Researchers suggest in a new study that older people with osteoarthritis who undergo knee and hip replacements may be at an increased risk for myocardial infarction (MI) during the first postoperative month.
However, according to a media release from Wiley, although this risk gradually declined over time, the risk for venous thromboembolism—blood clots in the veins and lungs—remained years after the procedure.
The study was recently published in Arthritis & Rheumatology, a journal of the American College of Rheumatology, per the release.
“While evidence shows that joint replacement surgery improves pain, function, and quality of life for the osteoarthritis patient, the impact of cardiovascular health has not been confirmed,” explains lead study author Yuqing Zhang, DSc, professor of Medicine and Epidemiology at Boston University School of Medicine in Boston, in the release.
“Our study examines if joint replacement surgery reduces risk of serious cardiovascular events among osteoarthritis patients,” he adds.
Study participants included 13,849 patients who underwent total knee replacement surgery and 13,849 matched controls who did not have surgery. Patients were 50 years of age or older, and were diagnosed with knee or hip osteoarthritis between January 2000 and December 2012, the release explains.
Among them, 306 patients in the arthroplasty group and 286 in the nonsurgical group developed myocardial infarction during the follow-up period. Risk of heart attack was significantly higher during the first postoperative month in those who had knee replacement surgery compared to those in the nonsurgical group, and gradually declined over time.
Venous thromboembolism was a significant risk during the first month and continued over time for those having total knee or total hip arthroplasty, the release continues.

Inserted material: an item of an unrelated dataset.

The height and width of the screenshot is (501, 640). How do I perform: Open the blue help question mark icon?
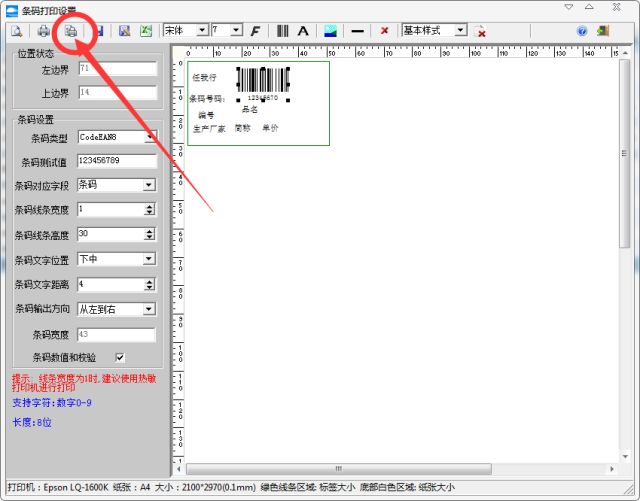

“Our findings provide the first general population-based evidence that osteoarthritis patients who have total knee or total hip replacement surgery are at increased risk of heart attack in the immediate postoperative period,” Zhang concludes in the release.
“The long-term risk of heart attack was insignificant, but risk of blood clots in the lung remained for years after surgery to replace a hip or knee damaged by osteoarthritis,” he states.